* Задание
Продолжите приведенный ниже текст о Павле Николаевиче Милюкове, начав сразу после его последнего предложения.

* Исходный текст
Что же касается Павла Николаевича, то он уже был столь авторитетной фигурой, что одно указание его имени в качестве соредактора способствовало повышению популярности издания. Владимир Иванович Вернадский, ставший в 1898 году профессором Московского университета и поддерживавший переписку с Милюковым, отмечал в дневнике, что Давыдова таким образом привлекала подписчиков{229}.

И Богданович, и Давыдова были близки с либеральными народниками, но в то же время присматривались к общественным деятелям, объявлявшим себя приверженцами марксизма и стремившимся создать в России партию, подобную Социал-демократической партии Германии, которая действовала легально, издавала ряд газет и журналов, агитировала за демократизацию политического строя. Разумеется, в самодержавной России пока можно было добиваться лишь создания нелегальной Социал-демократической партии. Попытка такого рода была предпринята в 1898 году, когда в Минске группа социал-демократов объявила свое собрание I съездом РСДРП. Но вскоре участники съезда были арестованы, социал-демократия как организованное течение в России всё еще не существовала. В этих условиях Богданович склонялся к наиболее радикальным течениям общественной мысли и соответствующим образом строил тематику и содержание журнала. Давыдова, пригласив в редакцию Милюкова, стремилась несколько уравновесить курс «Мира Божьего», сделать его более привлекательным для умеренных кругов.

Взявшись одновременно с работой в журнале за подготовку словаря, Милюков вскоре вынужден был констатировать, что она велась кустарно, без четкого плана. Сравнивая статьи словаря с текстами выходившего тогда же словаря Брокгауза и Ефрона (этот фундаментальный энциклопедический словарь под редакцией видных русских ученых был опубликован в восьмидесяти шести томах в 1890–1907 годах), он приходил к печальному выводу, что «конкурент» и по содержанию, и по манере подачи статей оказывался на более высоком уровне.

Постепенно стали возникать споры и по поводу содержания статей. Милюков переделал статью о германском канцлере Бисмарке, почти дословно заимствованную из немецкого издания. Новый текст не удовлетворил Южакова. Павел Николаевич упорствовал. Произошел разрыв, и Милюков ушел из редакции. Его единственная попытка участвовать в подготовке крупного справочного издания угасла в зародыше.

* Предоставленные данные

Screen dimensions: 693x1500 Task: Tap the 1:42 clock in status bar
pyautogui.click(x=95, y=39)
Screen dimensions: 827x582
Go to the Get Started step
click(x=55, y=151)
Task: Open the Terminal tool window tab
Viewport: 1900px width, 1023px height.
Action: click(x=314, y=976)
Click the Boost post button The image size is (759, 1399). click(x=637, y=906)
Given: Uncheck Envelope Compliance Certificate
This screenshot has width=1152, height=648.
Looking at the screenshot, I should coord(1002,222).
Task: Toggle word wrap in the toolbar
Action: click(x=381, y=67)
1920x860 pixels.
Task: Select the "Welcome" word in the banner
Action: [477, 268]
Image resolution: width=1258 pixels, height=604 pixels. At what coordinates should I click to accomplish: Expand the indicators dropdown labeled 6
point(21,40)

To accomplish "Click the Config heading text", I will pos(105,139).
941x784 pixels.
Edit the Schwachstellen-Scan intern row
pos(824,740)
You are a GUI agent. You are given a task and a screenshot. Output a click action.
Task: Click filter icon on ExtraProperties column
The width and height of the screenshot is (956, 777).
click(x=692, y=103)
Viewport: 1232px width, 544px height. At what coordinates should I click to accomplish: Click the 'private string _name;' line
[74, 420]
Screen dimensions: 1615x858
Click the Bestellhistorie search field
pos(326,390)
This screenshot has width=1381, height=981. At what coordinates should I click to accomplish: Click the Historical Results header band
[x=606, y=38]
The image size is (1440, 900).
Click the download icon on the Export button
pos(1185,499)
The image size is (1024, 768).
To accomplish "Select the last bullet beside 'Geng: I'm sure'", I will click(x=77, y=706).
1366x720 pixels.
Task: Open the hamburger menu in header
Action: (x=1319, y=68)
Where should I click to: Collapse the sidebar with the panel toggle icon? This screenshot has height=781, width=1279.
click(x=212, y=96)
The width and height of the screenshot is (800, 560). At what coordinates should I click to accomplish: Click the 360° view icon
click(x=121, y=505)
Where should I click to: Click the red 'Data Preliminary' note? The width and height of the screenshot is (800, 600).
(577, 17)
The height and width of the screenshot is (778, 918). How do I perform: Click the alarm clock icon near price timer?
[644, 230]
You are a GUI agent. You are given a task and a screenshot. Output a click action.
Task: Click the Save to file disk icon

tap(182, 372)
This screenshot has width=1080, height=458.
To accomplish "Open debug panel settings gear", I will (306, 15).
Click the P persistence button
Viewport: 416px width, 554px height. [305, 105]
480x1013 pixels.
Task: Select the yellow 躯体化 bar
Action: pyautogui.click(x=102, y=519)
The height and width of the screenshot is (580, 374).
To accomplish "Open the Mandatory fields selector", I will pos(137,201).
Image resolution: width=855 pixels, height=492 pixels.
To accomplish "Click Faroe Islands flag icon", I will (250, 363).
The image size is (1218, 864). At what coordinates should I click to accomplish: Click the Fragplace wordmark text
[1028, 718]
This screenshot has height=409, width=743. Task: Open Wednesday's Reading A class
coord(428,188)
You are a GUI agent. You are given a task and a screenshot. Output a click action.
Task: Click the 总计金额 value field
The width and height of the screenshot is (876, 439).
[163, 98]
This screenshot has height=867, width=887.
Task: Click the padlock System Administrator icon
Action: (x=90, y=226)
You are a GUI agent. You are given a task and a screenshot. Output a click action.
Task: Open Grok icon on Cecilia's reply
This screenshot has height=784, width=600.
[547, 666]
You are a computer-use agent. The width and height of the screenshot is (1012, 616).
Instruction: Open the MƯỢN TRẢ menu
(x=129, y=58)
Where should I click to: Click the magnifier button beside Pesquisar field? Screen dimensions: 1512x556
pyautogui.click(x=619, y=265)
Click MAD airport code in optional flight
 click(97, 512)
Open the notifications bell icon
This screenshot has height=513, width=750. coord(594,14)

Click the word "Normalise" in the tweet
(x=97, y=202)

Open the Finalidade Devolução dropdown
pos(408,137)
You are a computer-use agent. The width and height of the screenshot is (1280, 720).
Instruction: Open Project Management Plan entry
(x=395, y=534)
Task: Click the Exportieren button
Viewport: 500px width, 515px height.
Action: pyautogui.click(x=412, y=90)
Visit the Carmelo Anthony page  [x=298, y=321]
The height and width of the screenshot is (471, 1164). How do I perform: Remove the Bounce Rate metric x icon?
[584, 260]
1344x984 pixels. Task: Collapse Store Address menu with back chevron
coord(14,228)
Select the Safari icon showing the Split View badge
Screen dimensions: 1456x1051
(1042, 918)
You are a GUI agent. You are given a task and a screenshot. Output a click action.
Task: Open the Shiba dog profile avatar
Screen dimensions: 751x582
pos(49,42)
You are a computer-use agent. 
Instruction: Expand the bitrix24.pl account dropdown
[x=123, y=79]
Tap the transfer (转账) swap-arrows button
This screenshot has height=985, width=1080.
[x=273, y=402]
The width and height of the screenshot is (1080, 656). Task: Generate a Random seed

* Результат
Немалые трудности возникали и в редакции «Мира Божьего». Тут буквально коса нашла на камень. Богданович, человек замкнутый, но твердый в решениях, предпочитал публиковать наиболее радикальные публицистические материалы и отвергал умеренные. Милюков был склонен помещать в журнале не столь острые, но более фундаментальные статьи. Сохраняя приверженность своей профессии, он поощрял молодых авторов, предлагавших интересные исторические сюжеты, освещение которых базировалось на архивных находках. Богданович же считал, что такие статьи просто засоряют публицистический отдел, который должен быть посвящен текущей политике. В результате и здесь сотрудничество закончилось. Что конкретно произошло, Милюков точно не помнил: «Я одобрил к печатанию какую-то рукопись, которую А. И. [Богданович] забраковал, – или вышло наоборот… но в один прекрасный день Богданович оборвал сношения и перестал ходить в редакцию»{230}. Последовали объяснения с Давыдовой, в результате которых Павел Николаевич покинул редакцию.

Как оказалось, штатная работа с более или менее нормированным рабочим днем, с выполнением определенных должностных обязанностей, какими бы скучными они ни были, не могла стать уделом Милюкова, уже привыкшего к вольной жизни, к занятию только теми делами, которые были ему интересны. Разумеется, сказывалось и всё большее тяготение к политике, к созданию такого организованного течения общественной деятельности, которое в наибольшей степени соответствовало бы его умеренно либеральным устремлениям. Проработав менее года на двух штатных должностях, Павел Николаевич оставил обе и с тех пор с полного согласия супруги существовал «на вольных хлебах». Его авторитет как историка, публициста, критика стал к этому времени уже настолько высок, что его с удовольствием печатали журналы и газеты, издательства заключали с ним договоры на подготовку книг. Поскольку к роскошной жизни Милюковы не привыкли и никогда к ней не стремились, семья до самой Февральской революции 1917 года вполне прилично существовала на гонорары, получаемые ее главой за свои произведения.